Sally Yates, the deputy attorney general under President Barack Obama who briefly served as acting attorney general during the first 10 days of Trump's presidency, appeared before the Senate Judiciary Committee via video link on Wednesday as part of its investigation into the origins of the FBI's counterintelligence inquiry into the Trump campaign's ties to Russia.

Yates said that DOJ Inspector General Michael Horowitz unearthed a host of glaring problems with the process of obtaining warrants to wiretap Page and said that she would not have approved the first application in October 2016 or the first renewal in January 2017 if these issues had been disclosed at the time.

"I wouldn't sign anything that I knew to contain errors or omissions," she told Chairman Lindsey Graham during his line of questioning.

Recent revelations include that British ex-spy Christopher Steele's dossier relied on a subsource who employed shady Russian subsources and who contradicted allegations within and undermined the credibility of Steele's research.

When Graham, a South Carolina Republican, asked Yates if she was saying the FISA applications contained errors and omissions, she said yes.

"I believe you didn't know that what you signed was wrong.
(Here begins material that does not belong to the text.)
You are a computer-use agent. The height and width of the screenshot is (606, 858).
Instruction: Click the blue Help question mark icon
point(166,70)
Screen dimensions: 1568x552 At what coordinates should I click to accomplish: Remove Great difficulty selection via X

The question is, if you had known, you wouldn't have signed it. Is that correct?" Graham asked.

"No. If I had known it contained incorrect information, I certainly wouldn't have signed it," Yates testified, after which Graham asked: "And do you agree with me it did contain incorrect information?"
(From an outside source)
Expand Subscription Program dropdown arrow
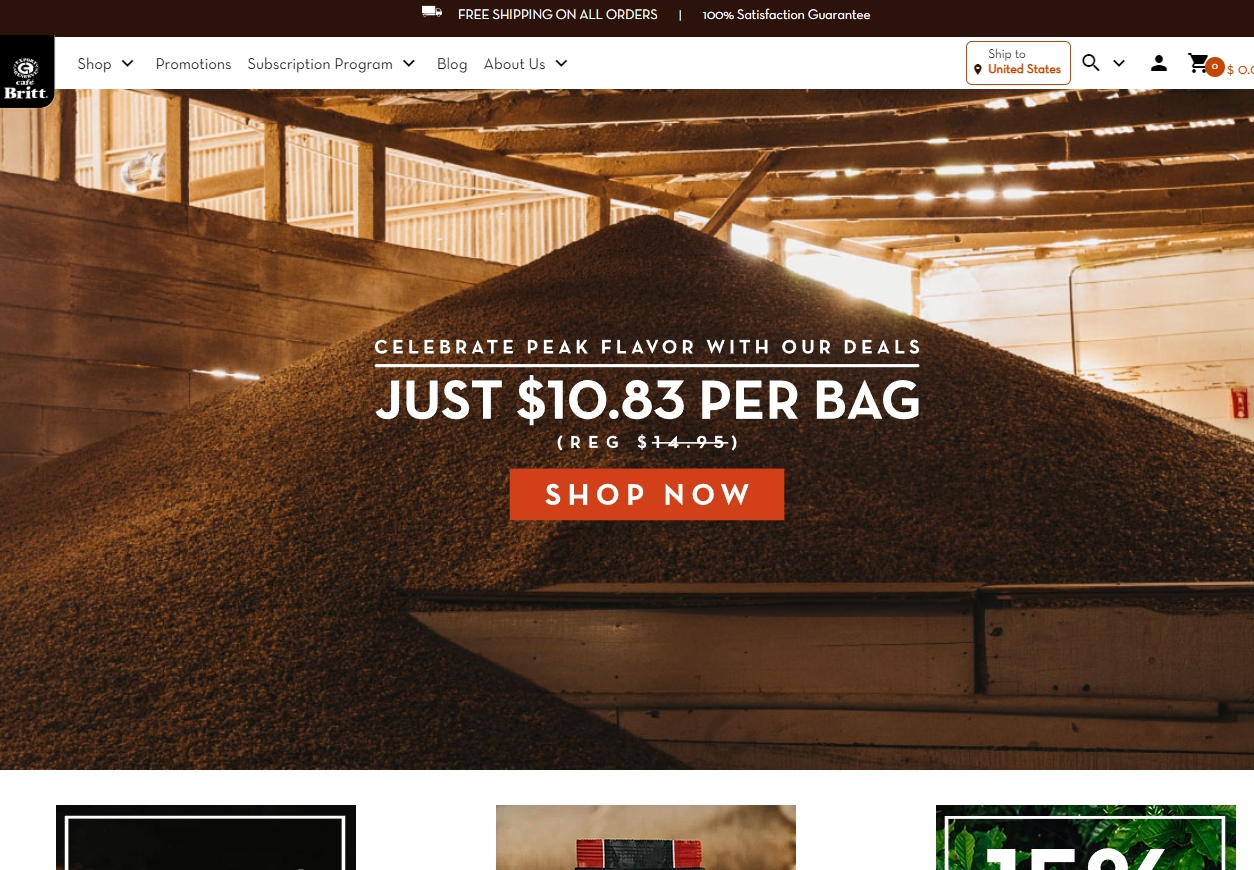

Yates said she knows that now "based on the Horowitz report." Yates said she was "shocked" by the independent watchdog's findings and said that "the conduct that was reflected there was terrible."

Pointing to "errors and omissions," Yates testified, "I believe that the Department of Justice and the FBI have a duty of candor with the FISA court that was not met."
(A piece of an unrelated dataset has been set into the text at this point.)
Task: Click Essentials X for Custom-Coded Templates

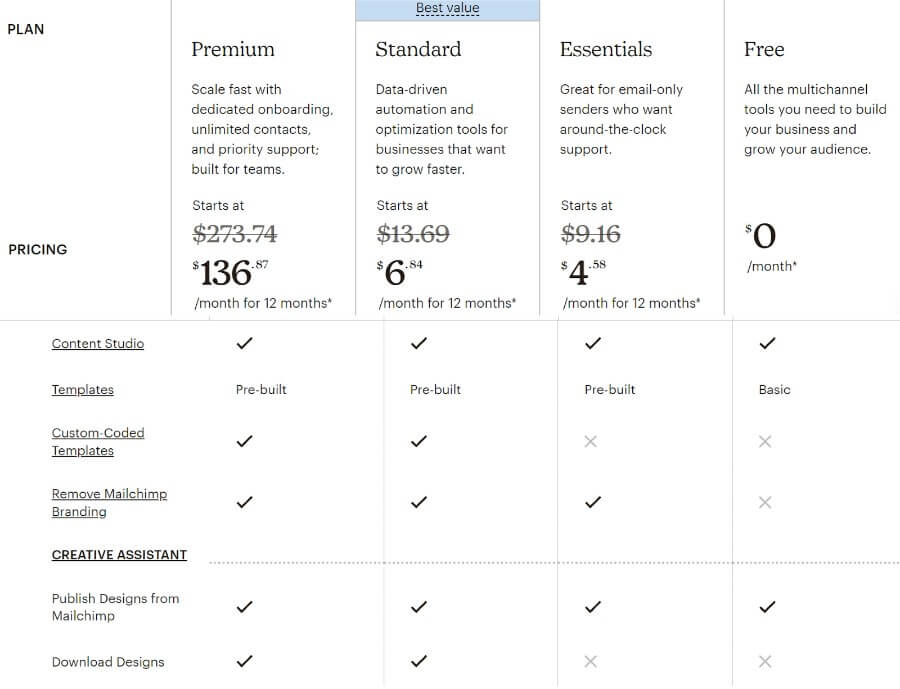Action: [x=591, y=441]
Yates testified that "not only was it unacceptable, I have great concern about how this impacts the department's credibility, both with the FISA court and otherwise."

Horowitz's December report criticized the DOJ and the FBI for 17 "significant errors and omissions" related to the FISA warrants against Page and for the bureau's reliance on Steele, who put his research together at the behest of the opposition research firm Fusion GPS funded by Hillary Clinton's presidential campaign and the Democratic National Committee through the Perkins Coie law firm.

A total of four FISA applications and renewals against Page, who has denied wrongdoing and was not charged with a crime, were signed off on by FBI and DOJ leadership and approved by the FISA court.

Yates and now-fired FBI Director James Comey greenlighted the initial October 2016 FISA application as well as the January 2017 FISA warrant renewal. Comey signed the April 2017 FISA warrant renewal for the FBI, and the DOJ's signatory that time was Dana Boente, who was the acting attorney general following Yates's firing in late January 2017 and then-Attorney General Jeff Sessions's recusal from Russia-related investigative matters. Now-fired FBI Deputy Director Andrew McCabe approved the fourth and final FISA warrant for the FBI in June 2017 after Comey was fired that May, and former Deputy Attorney General Rod Rosenstein, whose memo on Comey was used by Trump to justify Comey's firing and who appointed special counsel Robert Mueller in May 2017, signed off on the June 2017 FISA request for the DOJ.

Rosenstein, the first witness to testify for Graham's investigation in June, also said that he would not have signed off on the Page FISA warrant if he knew then what he knows now.

Horowitz called the FBI's explanations "unsatisfactory across the board" and testified that he wasn't sure if the errors were "gross incompetence" or "intentional."

Declassified footnotes from Horowitz's report indicate the bureau became aware that Steele's dossier may have been compromised by Russian disinformation. In January, the DOJ determined that the final two of four Page FISA warrants "were not valid."

The FBI told the court it was working to "sequester" all the information from the Page wiretaps, and Christopher Wray testified to Congress he was working to "claw back" that intelligence. The FBI director testified that the bureau likely illegally surveilled Page.

The FISA court criticized the handling of the Page applications by the DOJ and the FBI as "antithetical to the heightened duty of candor described above" and also ordered a review of all FISA filings handled by Kevin Clinesmith, the FBI lawyer who altered a key document about Page in the third renewal process. He came under criminal investigation by U.S. Attorney John Durham, who was tasked by Attorney General William Barr with investigating the Russia inquiry.